Single leukapheresis products collected from healthy donors after the administration of granulocyte colony-stimulating factor contain tenfold higher numbers of long-term reconstituting hematopoietic progenitor cells than conventional bone marrow allografts

Cytokine-mobilized peripheral blood progenitor cells (PBPCs) have been used successfully for hematopoietic reconstitution following allogeneic transplantation. The ease of harvest, the faster engraftment and the high yield of CD34 super(+) cells have made this source of hematopoietic progenitor cells (HPCs) an attractive alternative to bone marrow (BM).
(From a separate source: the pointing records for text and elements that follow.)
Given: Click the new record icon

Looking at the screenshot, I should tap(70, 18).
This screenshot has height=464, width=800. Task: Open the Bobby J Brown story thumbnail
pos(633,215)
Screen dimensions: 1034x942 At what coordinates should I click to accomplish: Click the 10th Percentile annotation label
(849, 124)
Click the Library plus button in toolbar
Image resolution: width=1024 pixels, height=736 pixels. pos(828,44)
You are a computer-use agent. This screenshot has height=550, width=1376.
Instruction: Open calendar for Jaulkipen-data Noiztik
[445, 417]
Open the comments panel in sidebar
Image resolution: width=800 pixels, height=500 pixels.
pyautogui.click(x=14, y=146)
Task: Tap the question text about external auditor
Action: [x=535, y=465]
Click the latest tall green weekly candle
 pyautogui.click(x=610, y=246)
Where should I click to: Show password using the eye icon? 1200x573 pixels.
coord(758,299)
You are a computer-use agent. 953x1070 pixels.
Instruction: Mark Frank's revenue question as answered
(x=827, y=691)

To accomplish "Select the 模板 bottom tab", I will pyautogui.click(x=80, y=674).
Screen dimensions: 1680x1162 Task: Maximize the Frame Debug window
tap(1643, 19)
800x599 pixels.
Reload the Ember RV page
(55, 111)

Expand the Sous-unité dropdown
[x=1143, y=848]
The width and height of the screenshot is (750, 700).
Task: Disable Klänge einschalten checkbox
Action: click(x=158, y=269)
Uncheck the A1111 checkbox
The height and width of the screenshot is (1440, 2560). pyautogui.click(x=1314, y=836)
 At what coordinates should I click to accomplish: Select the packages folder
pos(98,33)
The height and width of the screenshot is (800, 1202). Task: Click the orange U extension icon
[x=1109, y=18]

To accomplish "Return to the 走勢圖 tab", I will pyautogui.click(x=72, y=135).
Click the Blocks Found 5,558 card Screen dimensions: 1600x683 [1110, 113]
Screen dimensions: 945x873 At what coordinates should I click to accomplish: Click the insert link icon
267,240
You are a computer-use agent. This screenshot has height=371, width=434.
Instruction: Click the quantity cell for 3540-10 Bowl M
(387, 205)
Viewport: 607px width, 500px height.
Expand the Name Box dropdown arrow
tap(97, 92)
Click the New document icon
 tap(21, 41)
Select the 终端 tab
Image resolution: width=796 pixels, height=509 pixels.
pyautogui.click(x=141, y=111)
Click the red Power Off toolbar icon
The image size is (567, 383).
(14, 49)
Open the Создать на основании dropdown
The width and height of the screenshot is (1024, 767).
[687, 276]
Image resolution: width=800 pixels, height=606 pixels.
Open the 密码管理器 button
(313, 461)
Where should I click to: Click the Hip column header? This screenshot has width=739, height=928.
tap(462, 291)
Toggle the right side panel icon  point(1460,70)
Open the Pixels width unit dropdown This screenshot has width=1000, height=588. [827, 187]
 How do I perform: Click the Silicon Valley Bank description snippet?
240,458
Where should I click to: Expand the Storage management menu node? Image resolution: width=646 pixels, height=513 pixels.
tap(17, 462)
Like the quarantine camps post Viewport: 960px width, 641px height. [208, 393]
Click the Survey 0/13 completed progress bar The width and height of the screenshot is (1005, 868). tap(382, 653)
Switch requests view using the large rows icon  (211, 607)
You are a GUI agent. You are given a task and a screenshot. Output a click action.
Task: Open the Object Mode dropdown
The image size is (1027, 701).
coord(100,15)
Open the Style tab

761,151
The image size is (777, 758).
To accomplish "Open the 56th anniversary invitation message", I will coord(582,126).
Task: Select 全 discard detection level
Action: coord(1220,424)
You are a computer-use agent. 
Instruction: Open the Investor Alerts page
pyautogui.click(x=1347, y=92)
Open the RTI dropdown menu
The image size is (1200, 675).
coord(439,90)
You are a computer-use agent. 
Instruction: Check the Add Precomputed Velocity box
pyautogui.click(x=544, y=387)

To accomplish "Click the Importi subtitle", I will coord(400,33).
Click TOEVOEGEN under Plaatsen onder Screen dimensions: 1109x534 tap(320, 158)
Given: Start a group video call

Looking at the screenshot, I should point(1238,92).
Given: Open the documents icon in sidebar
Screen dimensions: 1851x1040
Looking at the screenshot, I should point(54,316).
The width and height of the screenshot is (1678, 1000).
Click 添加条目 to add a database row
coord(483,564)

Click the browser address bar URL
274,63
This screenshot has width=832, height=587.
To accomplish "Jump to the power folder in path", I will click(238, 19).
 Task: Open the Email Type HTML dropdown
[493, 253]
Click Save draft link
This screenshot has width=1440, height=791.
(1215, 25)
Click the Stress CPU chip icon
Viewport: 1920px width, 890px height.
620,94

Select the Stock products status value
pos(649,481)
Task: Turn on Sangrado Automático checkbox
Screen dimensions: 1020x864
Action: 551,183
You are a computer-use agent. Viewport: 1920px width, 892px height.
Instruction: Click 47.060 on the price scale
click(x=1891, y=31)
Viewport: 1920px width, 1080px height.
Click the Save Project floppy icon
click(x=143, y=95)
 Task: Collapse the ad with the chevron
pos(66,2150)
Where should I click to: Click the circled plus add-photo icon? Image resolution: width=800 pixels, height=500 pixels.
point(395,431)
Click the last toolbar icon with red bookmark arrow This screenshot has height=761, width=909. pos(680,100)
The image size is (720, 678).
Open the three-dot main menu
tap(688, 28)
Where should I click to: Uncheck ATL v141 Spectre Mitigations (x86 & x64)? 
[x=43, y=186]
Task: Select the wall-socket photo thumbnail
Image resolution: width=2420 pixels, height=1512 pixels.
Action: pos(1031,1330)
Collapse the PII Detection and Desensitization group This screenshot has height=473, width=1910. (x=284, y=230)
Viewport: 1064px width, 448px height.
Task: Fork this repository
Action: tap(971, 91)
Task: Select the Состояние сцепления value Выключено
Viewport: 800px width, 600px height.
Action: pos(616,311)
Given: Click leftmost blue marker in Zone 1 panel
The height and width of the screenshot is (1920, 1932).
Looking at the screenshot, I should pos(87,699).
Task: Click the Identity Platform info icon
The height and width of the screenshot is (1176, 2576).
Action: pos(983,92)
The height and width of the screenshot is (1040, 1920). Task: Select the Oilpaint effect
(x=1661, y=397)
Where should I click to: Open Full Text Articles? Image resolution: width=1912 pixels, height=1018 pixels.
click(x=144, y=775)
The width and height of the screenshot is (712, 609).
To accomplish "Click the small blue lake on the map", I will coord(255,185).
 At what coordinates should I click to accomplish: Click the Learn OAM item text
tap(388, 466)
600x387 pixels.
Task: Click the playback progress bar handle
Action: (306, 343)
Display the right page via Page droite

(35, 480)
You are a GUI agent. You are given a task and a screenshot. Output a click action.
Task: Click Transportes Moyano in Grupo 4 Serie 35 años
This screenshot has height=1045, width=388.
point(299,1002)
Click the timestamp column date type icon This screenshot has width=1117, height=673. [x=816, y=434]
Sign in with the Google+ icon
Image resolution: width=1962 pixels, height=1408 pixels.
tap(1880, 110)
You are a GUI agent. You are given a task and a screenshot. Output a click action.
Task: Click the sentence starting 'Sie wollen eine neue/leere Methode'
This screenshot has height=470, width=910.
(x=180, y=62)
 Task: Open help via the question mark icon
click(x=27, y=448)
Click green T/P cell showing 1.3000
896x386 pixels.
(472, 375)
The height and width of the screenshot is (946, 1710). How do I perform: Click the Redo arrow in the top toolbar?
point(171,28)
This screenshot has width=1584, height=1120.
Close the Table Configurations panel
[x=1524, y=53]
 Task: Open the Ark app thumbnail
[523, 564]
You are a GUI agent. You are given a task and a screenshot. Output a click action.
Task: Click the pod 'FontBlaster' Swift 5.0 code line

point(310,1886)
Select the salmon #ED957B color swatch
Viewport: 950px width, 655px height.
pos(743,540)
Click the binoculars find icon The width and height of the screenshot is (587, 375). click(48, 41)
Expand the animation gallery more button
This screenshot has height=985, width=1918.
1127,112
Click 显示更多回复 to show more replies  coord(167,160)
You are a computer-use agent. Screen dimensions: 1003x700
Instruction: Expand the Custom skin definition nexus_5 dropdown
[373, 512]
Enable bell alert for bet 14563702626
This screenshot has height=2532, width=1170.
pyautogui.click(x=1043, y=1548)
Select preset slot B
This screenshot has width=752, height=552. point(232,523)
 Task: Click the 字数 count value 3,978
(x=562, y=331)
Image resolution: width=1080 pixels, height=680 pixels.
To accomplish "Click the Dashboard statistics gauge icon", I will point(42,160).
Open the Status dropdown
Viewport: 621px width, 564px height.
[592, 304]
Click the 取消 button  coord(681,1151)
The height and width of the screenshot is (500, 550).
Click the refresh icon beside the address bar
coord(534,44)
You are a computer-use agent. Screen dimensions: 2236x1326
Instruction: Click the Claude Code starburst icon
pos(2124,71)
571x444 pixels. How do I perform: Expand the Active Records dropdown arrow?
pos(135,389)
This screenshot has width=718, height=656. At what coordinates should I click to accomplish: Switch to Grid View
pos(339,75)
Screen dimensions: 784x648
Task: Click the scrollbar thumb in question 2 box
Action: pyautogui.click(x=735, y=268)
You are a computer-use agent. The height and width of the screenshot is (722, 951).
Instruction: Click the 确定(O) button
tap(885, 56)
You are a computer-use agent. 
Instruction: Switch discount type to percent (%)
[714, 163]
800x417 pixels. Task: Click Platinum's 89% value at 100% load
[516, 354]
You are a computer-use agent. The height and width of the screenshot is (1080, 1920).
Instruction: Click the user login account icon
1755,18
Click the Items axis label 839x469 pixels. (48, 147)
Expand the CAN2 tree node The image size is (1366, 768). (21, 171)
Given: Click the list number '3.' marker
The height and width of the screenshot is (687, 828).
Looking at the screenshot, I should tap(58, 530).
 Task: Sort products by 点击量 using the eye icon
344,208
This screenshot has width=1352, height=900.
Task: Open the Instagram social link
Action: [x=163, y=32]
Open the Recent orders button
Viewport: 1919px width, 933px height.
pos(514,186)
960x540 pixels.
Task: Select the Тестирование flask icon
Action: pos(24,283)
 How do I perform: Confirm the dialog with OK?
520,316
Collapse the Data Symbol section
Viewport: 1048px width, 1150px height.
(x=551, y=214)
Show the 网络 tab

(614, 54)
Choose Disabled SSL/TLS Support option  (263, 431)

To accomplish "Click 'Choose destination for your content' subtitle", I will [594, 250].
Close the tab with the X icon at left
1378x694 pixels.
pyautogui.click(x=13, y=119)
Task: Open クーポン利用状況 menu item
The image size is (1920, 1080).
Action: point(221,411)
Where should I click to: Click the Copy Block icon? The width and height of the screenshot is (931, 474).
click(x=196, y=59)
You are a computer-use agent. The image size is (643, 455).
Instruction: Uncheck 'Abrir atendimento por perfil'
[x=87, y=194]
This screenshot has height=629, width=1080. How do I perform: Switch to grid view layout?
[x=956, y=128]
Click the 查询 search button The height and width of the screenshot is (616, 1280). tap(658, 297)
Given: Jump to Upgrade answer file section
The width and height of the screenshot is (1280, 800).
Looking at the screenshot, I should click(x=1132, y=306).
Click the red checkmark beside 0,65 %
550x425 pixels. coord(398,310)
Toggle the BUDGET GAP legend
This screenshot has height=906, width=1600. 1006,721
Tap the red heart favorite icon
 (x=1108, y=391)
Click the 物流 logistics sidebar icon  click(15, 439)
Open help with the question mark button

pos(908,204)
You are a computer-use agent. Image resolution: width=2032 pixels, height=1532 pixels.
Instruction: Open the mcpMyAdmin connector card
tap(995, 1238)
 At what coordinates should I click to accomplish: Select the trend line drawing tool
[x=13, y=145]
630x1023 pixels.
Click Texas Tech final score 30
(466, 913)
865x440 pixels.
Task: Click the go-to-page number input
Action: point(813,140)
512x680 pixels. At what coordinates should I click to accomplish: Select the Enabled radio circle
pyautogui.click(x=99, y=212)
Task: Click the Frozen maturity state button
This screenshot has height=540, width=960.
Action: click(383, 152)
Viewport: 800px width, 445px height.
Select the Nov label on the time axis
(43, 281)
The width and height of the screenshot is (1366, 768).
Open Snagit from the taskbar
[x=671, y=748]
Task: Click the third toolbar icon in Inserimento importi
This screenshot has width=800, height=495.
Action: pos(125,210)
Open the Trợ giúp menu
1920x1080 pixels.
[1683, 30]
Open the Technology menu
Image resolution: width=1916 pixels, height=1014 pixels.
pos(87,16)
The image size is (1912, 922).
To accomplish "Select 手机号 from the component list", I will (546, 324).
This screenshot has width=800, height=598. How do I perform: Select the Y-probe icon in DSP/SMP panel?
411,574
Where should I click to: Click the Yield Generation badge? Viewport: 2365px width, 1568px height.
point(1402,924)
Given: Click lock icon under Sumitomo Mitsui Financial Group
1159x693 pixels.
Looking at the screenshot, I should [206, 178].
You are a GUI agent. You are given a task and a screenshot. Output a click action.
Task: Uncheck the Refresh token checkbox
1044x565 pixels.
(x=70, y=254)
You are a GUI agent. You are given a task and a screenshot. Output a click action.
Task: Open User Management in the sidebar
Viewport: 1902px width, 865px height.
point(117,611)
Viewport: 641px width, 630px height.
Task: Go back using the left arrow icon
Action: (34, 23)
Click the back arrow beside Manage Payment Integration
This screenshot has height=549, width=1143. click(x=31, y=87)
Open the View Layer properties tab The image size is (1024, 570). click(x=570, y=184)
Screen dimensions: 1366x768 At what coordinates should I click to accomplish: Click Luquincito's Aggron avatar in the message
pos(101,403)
In the present study we compared the engraftment potential of conventional BM allografts and single leukapheresis products (LPs) collected from healthy donors following the administration of granulocyte colony-stimulating factor (G-CSF). For this, lineage-committed and primitive HPCs were assessed by flow cytometry and by colony- and cobblestone area-forming cell (CFC, CAFC) assays. Mean numbers of CD34 super(+) cells in LPs (n = 11) were similar to that of BM grafts (n = 12) (278 plus or minus 57 vs 227 plus or minus 34 x 10 super(6) CD34 super(+) cells). The frequencies of CFCs, week 5 CAFCs and week 8 CAFCs were 1.6-, 8.4- and 10.3-fold higher in the CD34 super(+) compartment of mobilized blood than that of marrow, resulting in significantly higher yields of clonogenic HPCs in LPs when compared to BM grafts. We conclude that G-CSF preferentially mobilizes clonogenic progenitors capable of short- and, in particular, long-term reconstitution, and that the engraftment potential of single LPs is superior to that of BM allografts. Hence, the use of PBPCs may be favorable for protocols that include graft manipulations with expected cell loss (eg T cell depletion, CD34 super(+) selection). PBPCs may also be advantageous for gene therapy trials due to their high numbers of potential target cells (eg CAFCs).